━━ PASSAGE
Ingeborg Graessle: It's Dramatic if Reports Are not Read in Bulgaria. EU Does Read Them
Adelina Marini, May 3, 2015
On April 14th the first in-depth hearing took place of how Bulgaria and Romania are dealing with the Cooperation and Verification Mechanism (CVM) created to ensure their EU accession on 1 January 2007 unprepared. The hearing, as euinside wrote, took place in the budget control committee of the European Parliament. According to euinside sources, the work on the preparation of the several-hour long event was almost undercover as the resistance against it was huge. In an interview with euinside, the committee's chief, Ingeborg Graessle (EPP, Germany), known in Bulgaria for her criticism, admitted that she had difficulties with the organisation of the hearing. "I regret that it is impossible to talk in a more neutral and objective way about what these member states need because it is clear that they have more problems than the rest", she said. Ms Graessle recalled that she has been interested in the CVM for years.
━━━━
Using the article above on the CVM hearing, answer:
(a) In which European Parliament committee did the hearing take place?
(b) Which party and country are given for Ingeborg Graessle?
(c) On what date did Bulgaria and Romania join the EU?
━━ STORED DATA
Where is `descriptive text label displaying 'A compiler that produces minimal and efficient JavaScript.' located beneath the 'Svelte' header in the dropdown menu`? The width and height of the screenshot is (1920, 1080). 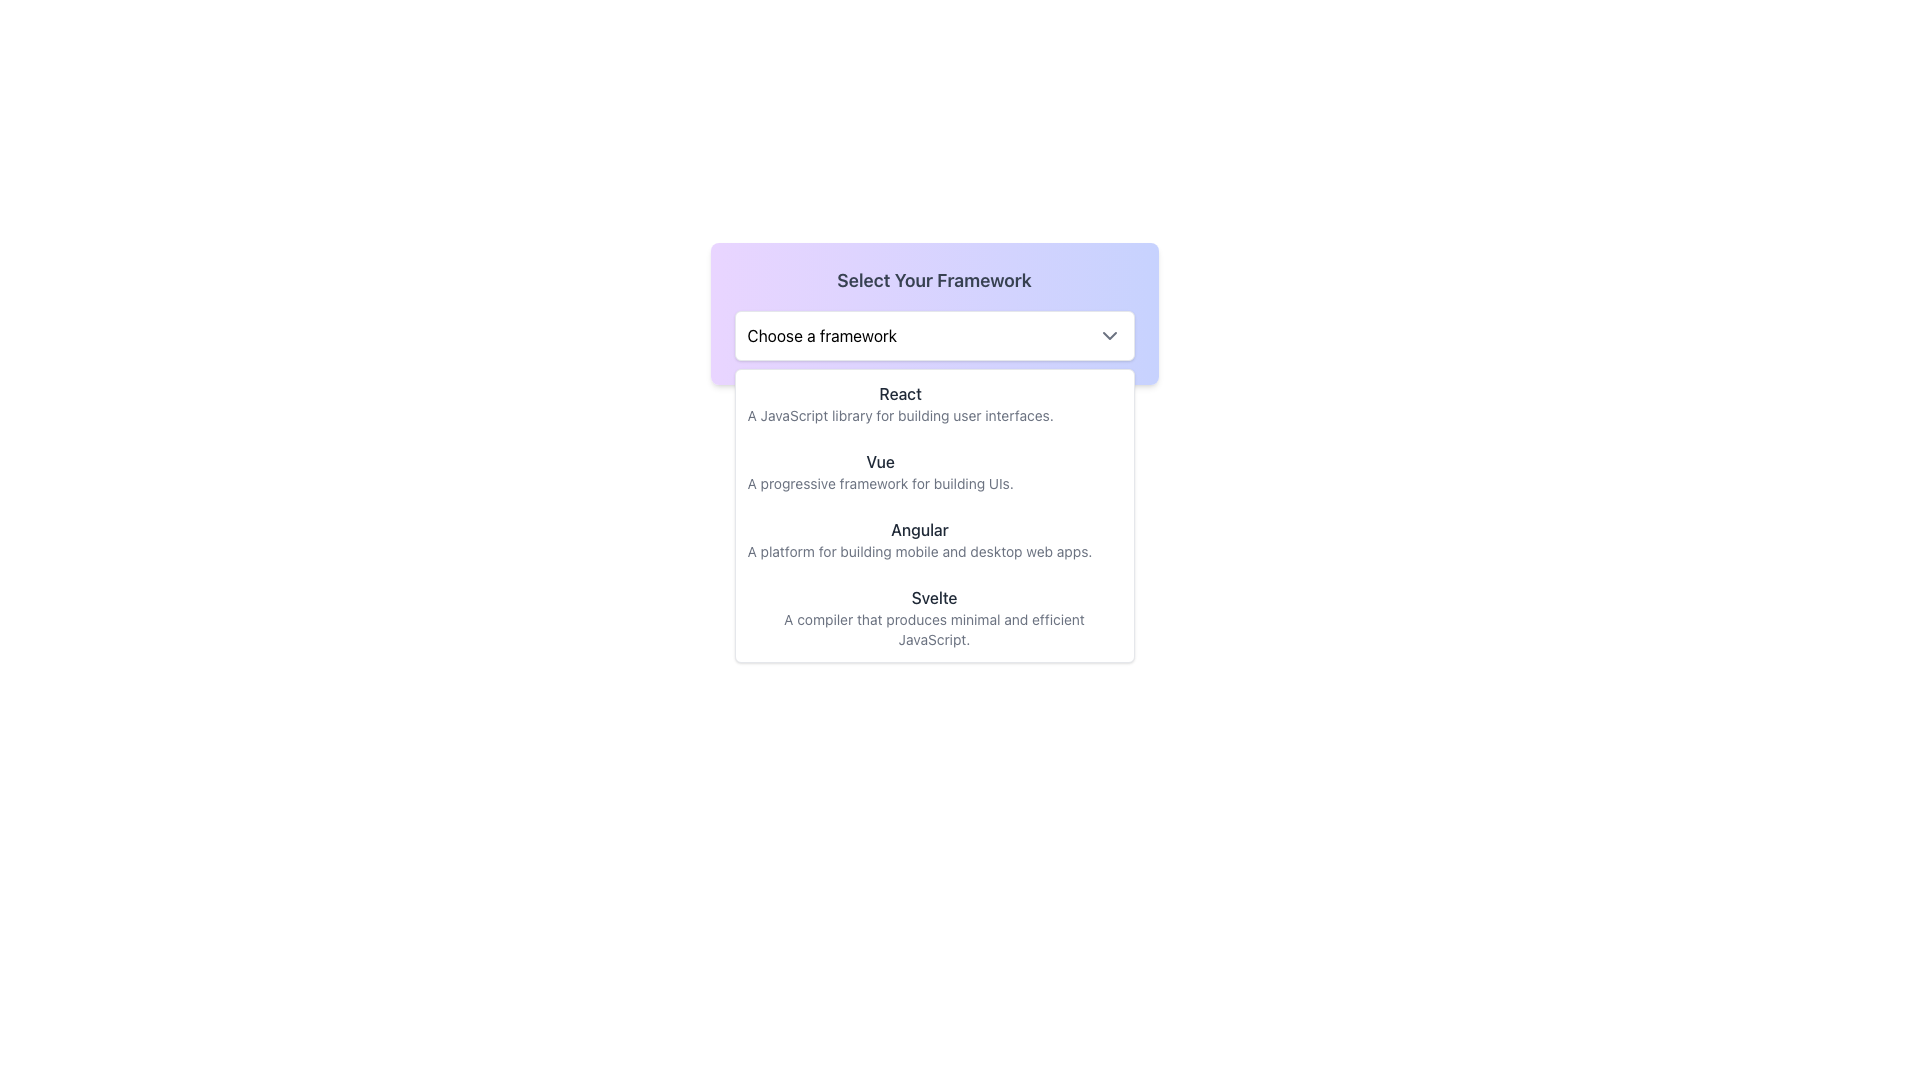 descriptive text label displaying 'A compiler that produces minimal and efficient JavaScript.' located beneath the 'Svelte' header in the dropdown menu is located at coordinates (933, 628).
━━━━
REPLY TO THE EXERCISE:
(a) The budget control committee
(b) EPP, Germany
(c) 1 January 2007